(SUPPLIED PASSAGE):
2.The phenomenon of domestic violence is widely prevalent but has remained
largely invisible in the public domain. Presently, where a woman is
subjected to cruelty by her husband or his relatives, it is an offence under
section 498A of the Indian Penal Code. The civil law does not however
address this phenomenon in its entirety.
3. It is, therefore, proposed to enact a law keeping in view the rights
guaranteed under articles 14, 15 and 21 of the Constitution to provide for a
remedy under the civil law which is intended to protect the woman from being
victims of domestic violence and to prevent the occurrence of domestic
violence in the society.(Emphasis supplied)

Records for locating displayed items
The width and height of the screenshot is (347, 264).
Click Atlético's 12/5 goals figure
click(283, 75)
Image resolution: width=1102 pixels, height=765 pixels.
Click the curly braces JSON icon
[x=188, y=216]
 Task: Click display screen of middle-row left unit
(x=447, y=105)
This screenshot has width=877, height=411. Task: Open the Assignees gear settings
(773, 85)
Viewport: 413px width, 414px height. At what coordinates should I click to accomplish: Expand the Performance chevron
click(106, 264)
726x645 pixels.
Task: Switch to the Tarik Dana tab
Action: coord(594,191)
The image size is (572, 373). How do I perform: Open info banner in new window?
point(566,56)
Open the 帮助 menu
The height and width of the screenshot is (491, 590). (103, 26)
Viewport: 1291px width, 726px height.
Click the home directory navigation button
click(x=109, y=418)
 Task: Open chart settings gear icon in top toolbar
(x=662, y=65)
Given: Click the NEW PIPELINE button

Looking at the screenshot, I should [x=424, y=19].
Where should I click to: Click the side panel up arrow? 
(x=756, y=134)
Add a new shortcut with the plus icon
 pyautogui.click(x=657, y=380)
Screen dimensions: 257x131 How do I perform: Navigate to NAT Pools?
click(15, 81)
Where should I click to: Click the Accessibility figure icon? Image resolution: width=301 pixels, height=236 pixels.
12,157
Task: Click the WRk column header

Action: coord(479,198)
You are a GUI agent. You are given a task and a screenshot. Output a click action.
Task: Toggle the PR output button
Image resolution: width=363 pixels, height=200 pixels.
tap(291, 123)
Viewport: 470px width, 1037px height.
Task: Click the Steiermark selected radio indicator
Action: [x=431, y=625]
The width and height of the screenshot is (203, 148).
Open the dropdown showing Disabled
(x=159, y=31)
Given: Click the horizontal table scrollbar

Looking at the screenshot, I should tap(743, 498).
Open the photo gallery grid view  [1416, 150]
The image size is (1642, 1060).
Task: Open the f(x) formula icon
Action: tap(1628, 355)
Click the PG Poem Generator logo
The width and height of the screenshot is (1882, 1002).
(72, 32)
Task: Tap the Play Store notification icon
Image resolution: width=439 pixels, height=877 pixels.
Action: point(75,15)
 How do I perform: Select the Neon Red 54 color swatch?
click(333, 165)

(EXERCISE DESCRIPTION): Reproduce the domestic violence passage from "2.The phenomenon of" up to and including "in its entirety.". Nothing here depends on the records.

(EXERCISE RESPONSE):
2.The phenomenon of domestic violence is widely prevalent but has remained
largely invisible in the public domain. Presently, where a woman is
subjected to cruelty by her husband or his relatives, it is an offence under
section 498A of the Indian Penal Code. The civil law does not however
address this phenomenon in its entirety.